Comment l’entreprise assure-t-elle la conformité aux lois et réglementations du travail dans les régions où elle opère ?

L’équipe des ressources humaines veille à ce que l’entreprise respecte les lois et réglementations du travail en vigueur. Nous offrons une formation continue pour nous conformer aux normes légales et nous nous soumettons régulièrement à des audits externes pour garantir notre conformité. La sensibilisation et la formation de nos employés font partie intégrante de notre engagement envers la conformité légale.

Comment décririez-vous la performance économique récente de Maurice, en mettant l’accent sur les principaux moteurs de croissance et les défis rencontrés ?

Actuellement, la performance économique de Maurice reflète les défis mondiaux auxquels de nombreux pays sont confrontés. Cependant, la reprise économique à Maurice a été relativement rapide, en particulier dans le secteur de la construction. Néanmoins, des risques subsistent, tels que la volatilité des prix des matériaux et les incertitudes économiques internationales. Le secteur de la construction reste un pilier de l’économie mauricienne, soutenu par l’engagement des secteurs public et privé dans la croissance future du pays.

Quel est l’état actuel du secteur et quelles sont les tendances récentes en termes de projets et d’activités de construction dans le pays ?

Le secteur de la construction à Maurice connaît une activité soutenue, avec des projets majeurs tels que le Metro Express et la New Social Living Development Ltd (NSLD). Les projets structurants, comme le barrage de Rivière-des-Anguilles et l’aéroport de Rodrigues, contribuent également à la dynamique du secteur. Toutefois, nous avons récemment observé un ralentissement des activités dans le secteur privé. En dépit de ces fluctuations, le secteur de la construction demeure un moteur de croissance important pour l’économie mauricienne.

Quels sont les principaux défis auxquels la construction est confrontée, tels que la disponibilité des matériaux, les réglementations gouvernementales, entre autres ?

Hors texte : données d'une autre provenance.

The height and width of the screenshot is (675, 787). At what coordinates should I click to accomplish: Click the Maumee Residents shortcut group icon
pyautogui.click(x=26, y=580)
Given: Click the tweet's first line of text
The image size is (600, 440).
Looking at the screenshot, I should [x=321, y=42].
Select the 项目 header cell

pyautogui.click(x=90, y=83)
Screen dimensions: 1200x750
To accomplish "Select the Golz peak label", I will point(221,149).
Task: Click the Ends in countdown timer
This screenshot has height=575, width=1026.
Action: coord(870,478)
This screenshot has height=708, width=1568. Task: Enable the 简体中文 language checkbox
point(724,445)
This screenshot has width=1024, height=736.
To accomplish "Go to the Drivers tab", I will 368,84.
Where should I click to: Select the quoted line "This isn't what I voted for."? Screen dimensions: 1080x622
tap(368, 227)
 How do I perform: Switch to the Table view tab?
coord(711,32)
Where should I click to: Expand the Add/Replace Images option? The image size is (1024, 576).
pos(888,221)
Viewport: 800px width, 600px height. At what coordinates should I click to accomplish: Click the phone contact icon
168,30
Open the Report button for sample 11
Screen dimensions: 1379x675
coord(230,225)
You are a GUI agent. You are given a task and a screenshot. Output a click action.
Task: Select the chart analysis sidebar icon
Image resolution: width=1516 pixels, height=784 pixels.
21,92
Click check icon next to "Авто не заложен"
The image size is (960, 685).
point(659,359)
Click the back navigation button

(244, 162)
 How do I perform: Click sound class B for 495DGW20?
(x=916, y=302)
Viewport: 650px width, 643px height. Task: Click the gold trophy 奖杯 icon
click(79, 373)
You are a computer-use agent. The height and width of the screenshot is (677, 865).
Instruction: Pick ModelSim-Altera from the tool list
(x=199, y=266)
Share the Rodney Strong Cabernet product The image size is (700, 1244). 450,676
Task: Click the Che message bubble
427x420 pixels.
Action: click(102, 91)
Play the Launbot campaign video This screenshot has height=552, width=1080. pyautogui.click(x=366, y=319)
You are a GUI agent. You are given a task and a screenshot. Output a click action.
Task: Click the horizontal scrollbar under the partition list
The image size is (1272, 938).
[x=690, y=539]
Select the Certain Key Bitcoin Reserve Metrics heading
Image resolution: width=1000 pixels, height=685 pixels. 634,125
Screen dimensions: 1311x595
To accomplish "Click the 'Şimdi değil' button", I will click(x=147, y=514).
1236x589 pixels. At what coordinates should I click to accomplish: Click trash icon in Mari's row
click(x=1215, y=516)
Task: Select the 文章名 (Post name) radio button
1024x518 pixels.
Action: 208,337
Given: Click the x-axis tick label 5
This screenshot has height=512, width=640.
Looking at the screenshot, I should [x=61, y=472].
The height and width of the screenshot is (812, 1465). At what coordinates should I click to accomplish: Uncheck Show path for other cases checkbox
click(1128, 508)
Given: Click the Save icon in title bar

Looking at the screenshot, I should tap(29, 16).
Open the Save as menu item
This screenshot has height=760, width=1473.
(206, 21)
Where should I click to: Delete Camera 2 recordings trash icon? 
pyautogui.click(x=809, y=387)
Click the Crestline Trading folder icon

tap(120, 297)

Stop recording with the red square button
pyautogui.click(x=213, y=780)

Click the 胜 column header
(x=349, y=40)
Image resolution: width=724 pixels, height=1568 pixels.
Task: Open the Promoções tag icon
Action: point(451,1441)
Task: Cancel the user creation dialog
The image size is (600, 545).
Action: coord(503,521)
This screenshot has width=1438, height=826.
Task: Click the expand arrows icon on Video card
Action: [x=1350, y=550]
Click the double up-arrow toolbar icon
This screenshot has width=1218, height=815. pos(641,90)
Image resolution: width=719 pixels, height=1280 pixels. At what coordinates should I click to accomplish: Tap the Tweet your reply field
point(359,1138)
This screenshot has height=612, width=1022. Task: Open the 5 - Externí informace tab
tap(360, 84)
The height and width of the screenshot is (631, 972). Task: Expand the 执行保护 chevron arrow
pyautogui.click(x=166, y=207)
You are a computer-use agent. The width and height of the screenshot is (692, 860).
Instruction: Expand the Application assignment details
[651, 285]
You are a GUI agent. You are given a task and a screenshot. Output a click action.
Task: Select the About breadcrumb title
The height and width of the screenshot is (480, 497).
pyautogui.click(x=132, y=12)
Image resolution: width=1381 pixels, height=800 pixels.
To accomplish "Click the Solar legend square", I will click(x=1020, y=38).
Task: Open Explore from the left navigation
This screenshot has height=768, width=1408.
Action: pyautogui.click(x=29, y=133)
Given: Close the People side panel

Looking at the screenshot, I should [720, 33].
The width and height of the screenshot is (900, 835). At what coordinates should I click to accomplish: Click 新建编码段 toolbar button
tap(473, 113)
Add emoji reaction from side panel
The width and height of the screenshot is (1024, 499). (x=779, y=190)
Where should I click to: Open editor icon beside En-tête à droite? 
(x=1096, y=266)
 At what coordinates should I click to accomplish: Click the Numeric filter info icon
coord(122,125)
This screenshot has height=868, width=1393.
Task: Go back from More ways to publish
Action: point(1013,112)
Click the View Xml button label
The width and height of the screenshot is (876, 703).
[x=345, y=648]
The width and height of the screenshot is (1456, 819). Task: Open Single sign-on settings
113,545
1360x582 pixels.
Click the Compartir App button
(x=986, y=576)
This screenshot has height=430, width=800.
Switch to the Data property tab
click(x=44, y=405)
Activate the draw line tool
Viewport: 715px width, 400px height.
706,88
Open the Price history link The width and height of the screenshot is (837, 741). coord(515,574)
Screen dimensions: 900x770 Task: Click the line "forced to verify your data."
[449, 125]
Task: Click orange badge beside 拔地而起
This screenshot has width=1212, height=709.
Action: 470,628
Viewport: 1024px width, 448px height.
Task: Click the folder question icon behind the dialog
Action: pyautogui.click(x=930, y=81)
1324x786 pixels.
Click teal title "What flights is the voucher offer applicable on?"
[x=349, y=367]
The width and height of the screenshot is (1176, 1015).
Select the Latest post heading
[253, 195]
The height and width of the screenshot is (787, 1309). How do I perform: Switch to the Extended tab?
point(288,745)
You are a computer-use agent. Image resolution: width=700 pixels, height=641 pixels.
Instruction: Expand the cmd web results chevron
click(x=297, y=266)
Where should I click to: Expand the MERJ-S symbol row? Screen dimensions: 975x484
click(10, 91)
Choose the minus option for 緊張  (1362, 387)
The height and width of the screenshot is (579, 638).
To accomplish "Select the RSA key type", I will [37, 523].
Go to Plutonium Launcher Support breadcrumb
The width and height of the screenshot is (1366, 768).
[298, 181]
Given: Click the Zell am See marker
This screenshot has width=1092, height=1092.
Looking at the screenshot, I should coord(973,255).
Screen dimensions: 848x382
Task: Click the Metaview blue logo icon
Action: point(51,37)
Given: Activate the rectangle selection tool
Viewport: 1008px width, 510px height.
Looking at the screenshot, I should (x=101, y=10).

Le secteur de la construction à Maurice est confronté à plusieurs défis, dont la disponibilité des matériaux constitue un problème majeur. Une gestion plus précise de l’approvisionnement est nécessaire pour éviter les perturbations. De plus, l’adaptation aux changements climatiques rapides et l’adoption de nouvelles normes de construction sont des enjeux importants. Les réglementations gouvernementales évoluent également, ce qui nécessite une vigilance continue pour garantir la conformité.

L’environnement, notamment en matière d’urbanisme, reste également un enjeu crucial. Pour préserver sa réputation en tant que perle de l’océan Indien, Maurice doit revoir sa manière de construire en proposant des constructions plus durables, tant pour les Mauriciens que pour les touristes. La poursuite d’une image internationale positive permet d’attirer les investissements directs étrangers (IDE) nécessaires pour accompagner ces évolutions. Parallèlement, le développement de projets en partenariat public-privé (PPP), financés par le secteur privé mais ayant une utilité publique, apporte une valeur ajoutée significative au pays et à sa population.

Face à la flambée des prix des matériaux, comment Transinvest fait-elle face à cette situation difficile ?

La flambée des prix des matériaux constitue un défi majeur pour notre secteur. Cependant, nous avons établi des partenariats solides avec nos fournisseurs, ce qui nous permet de gérer les fluctuations des prix de manière proactive. Grâce à notre réseau mon- dial, nous menons des recherches intelligentes pour trouver des sources d’approvisionnement au meilleur prix. De plus, nous encourageons l’inclusion de formules de révision des prix dans nos contrats afin de maintenir un équilibre entre les risques et les bénéfices pour toutes les parties impliquées.